DATA SECTION
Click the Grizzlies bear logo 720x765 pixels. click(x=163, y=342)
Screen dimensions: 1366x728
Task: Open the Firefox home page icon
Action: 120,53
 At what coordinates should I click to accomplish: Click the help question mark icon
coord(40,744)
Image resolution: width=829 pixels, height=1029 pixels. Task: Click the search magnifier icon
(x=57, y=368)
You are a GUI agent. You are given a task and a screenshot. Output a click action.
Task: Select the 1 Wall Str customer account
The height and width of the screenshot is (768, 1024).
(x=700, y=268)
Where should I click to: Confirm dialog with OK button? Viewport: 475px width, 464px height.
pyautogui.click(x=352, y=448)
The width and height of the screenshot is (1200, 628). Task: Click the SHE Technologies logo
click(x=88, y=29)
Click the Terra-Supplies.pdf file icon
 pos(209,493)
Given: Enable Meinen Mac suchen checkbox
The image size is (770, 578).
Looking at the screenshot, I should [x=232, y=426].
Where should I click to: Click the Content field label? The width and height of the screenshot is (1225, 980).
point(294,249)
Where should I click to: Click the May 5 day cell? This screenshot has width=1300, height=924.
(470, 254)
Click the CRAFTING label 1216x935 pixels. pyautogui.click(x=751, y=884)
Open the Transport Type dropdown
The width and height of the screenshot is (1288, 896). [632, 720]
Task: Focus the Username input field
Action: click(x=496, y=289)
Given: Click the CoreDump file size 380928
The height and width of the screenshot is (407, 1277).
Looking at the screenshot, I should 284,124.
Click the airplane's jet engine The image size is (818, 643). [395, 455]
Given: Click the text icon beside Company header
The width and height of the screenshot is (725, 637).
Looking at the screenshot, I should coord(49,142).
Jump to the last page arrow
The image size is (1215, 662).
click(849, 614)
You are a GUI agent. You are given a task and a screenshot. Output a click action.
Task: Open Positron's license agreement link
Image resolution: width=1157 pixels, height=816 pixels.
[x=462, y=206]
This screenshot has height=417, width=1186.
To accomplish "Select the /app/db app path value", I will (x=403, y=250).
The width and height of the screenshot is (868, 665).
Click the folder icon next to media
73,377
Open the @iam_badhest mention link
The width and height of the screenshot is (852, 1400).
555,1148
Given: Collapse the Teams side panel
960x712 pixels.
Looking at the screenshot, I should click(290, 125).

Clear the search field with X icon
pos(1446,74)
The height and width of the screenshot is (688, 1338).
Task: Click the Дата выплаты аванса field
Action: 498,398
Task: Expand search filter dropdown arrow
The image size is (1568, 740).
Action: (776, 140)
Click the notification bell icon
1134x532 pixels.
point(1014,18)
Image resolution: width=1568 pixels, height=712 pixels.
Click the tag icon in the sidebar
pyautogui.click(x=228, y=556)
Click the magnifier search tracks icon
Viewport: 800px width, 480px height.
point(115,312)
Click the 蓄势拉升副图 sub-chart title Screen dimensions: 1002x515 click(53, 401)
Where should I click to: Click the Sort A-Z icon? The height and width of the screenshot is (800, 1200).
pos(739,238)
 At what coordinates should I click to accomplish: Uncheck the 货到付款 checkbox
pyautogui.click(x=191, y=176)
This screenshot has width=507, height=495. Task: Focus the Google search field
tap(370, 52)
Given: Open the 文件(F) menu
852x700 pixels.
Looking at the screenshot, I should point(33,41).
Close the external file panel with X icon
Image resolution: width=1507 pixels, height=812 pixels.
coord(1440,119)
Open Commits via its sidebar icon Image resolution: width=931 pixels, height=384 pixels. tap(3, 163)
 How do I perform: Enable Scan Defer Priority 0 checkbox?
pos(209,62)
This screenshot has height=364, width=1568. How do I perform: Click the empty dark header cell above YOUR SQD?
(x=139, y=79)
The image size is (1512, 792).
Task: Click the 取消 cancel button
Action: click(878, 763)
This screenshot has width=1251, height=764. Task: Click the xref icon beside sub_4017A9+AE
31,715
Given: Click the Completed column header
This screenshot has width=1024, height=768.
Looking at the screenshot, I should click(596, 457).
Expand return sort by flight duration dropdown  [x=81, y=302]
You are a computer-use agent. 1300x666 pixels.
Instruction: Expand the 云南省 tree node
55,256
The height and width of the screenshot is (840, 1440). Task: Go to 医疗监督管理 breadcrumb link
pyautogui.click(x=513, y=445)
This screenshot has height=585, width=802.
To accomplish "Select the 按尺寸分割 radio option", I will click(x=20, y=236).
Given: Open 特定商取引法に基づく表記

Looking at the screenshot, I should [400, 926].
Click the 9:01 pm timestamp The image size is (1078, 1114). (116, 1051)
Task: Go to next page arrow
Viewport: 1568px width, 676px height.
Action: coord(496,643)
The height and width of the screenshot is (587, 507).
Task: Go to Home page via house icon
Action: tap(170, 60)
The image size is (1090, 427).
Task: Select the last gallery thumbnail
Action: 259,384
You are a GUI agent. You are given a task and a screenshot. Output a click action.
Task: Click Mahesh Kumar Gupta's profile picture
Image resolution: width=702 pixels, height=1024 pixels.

WHAT NEEDS TO BE DONE
Type out the whole of the data again, exactly as shown.

RESPONSE TO THIS TASK
Click the Grizzlies bear logo 720x765 pixels. click(x=163, y=342)
Screen dimensions: 1366x728
Task: Open the Firefox home page icon
Action: 120,53
 At what coordinates should I click to accomplish: Click the help question mark icon
coord(40,744)
Image resolution: width=829 pixels, height=1029 pixels. Task: Click the search magnifier icon
(x=57, y=368)
You are a GUI agent. You are given a task and a screenshot. Output a click action.
Task: Select the 1 Wall Str customer account
The height and width of the screenshot is (768, 1024).
(x=700, y=268)
Where should I click to: Confirm dialog with OK button? Viewport: 475px width, 464px height.
pyautogui.click(x=352, y=448)
The width and height of the screenshot is (1200, 628). Task: Click the SHE Technologies logo
click(x=88, y=29)
Click the Terra-Supplies.pdf file icon
 pos(209,493)
Given: Enable Meinen Mac suchen checkbox
The image size is (770, 578).
Looking at the screenshot, I should [x=232, y=426].
Where should I click to: Click the Content field label? The width and height of the screenshot is (1225, 980).
point(294,249)
Where should I click to: Click the May 5 day cell? This screenshot has width=1300, height=924.
(470, 254)
Click the CRAFTING label 1216x935 pixels. pyautogui.click(x=751, y=884)
Open the Transport Type dropdown
The width and height of the screenshot is (1288, 896). [632, 720]
Task: Focus the Username input field
Action: click(x=496, y=289)
Given: Click the CoreDump file size 380928
The height and width of the screenshot is (407, 1277).
Looking at the screenshot, I should 284,124.
Click the airplane's jet engine The image size is (818, 643). [395, 455]
Given: Click the text icon beside Company header
The width and height of the screenshot is (725, 637).
Looking at the screenshot, I should coord(49,142).
Jump to the last page arrow
The image size is (1215, 662).
click(849, 614)
You are a GUI agent. You are given a task and a screenshot. Output a click action.
Task: Open Positron's license agreement link
Image resolution: width=1157 pixels, height=816 pixels.
[x=462, y=206]
This screenshot has height=417, width=1186.
To accomplish "Select the /app/db app path value", I will (x=403, y=250).
The width and height of the screenshot is (868, 665).
Click the folder icon next to media
73,377
Open the @iam_badhest mention link
The width and height of the screenshot is (852, 1400).
555,1148
Given: Collapse the Teams side panel
960x712 pixels.
Looking at the screenshot, I should click(290, 125).

Clear the search field with X icon
pos(1446,74)
The height and width of the screenshot is (688, 1338).
Task: Click the Дата выплаты аванса field
Action: 498,398
Task: Expand search filter dropdown arrow
The image size is (1568, 740).
Action: (776, 140)
Click the notification bell icon
1134x532 pixels.
point(1014,18)
Image resolution: width=1568 pixels, height=712 pixels.
Click the tag icon in the sidebar
pyautogui.click(x=228, y=556)
Click the magnifier search tracks icon
Viewport: 800px width, 480px height.
point(115,312)
Click the 蓄势拉升副图 sub-chart title Screen dimensions: 1002x515 click(53, 401)
Where should I click to: Click the Sort A-Z icon? The height and width of the screenshot is (800, 1200).
pos(739,238)
 At what coordinates should I click to accomplish: Uncheck the 货到付款 checkbox
pyautogui.click(x=191, y=176)
This screenshot has width=507, height=495. Task: Focus the Google search field
tap(370, 52)
Given: Open the 文件(F) menu
852x700 pixels.
Looking at the screenshot, I should point(33,41).
Close the external file panel with X icon
Image resolution: width=1507 pixels, height=812 pixels.
coord(1440,119)
Open Commits via its sidebar icon Image resolution: width=931 pixels, height=384 pixels. tap(3, 163)
 How do I perform: Enable Scan Defer Priority 0 checkbox?
pos(209,62)
This screenshot has height=364, width=1568. How do I perform: Click the empty dark header cell above YOUR SQD?
(x=139, y=79)
The image size is (1512, 792).
Task: Click the 取消 cancel button
Action: click(878, 763)
This screenshot has width=1251, height=764. Task: Click the xref icon beside sub_4017A9+AE
31,715
Given: Click the Completed column header
This screenshot has width=1024, height=768.
Looking at the screenshot, I should click(596, 457).
Expand return sort by flight duration dropdown  [x=81, y=302]
You are a computer-use agent. 1300x666 pixels.
Instruction: Expand the 云南省 tree node
55,256
The height and width of the screenshot is (840, 1440). Task: Go to 医疗监督管理 breadcrumb link
pyautogui.click(x=513, y=445)
This screenshot has height=585, width=802.
To accomplish "Select the 按尺寸分割 radio option", I will click(x=20, y=236).
Given: Open 特定商取引法に基づく表記

Looking at the screenshot, I should [400, 926].
Click the 9:01 pm timestamp The image size is (1078, 1114). (116, 1051)
Task: Go to next page arrow
Viewport: 1568px width, 676px height.
Action: coord(496,643)
The height and width of the screenshot is (587, 507).
Task: Go to Home page via house icon
Action: tap(170, 60)
The image size is (1090, 427).
Task: Select the last gallery thumbnail
Action: 259,384
You are a GUI agent. You are given a task and a screenshot. Output a click action.
Task: Click Mahesh Kumar Gupta's profile picture
Image resolution: width=702 pixels, height=1024 pixels.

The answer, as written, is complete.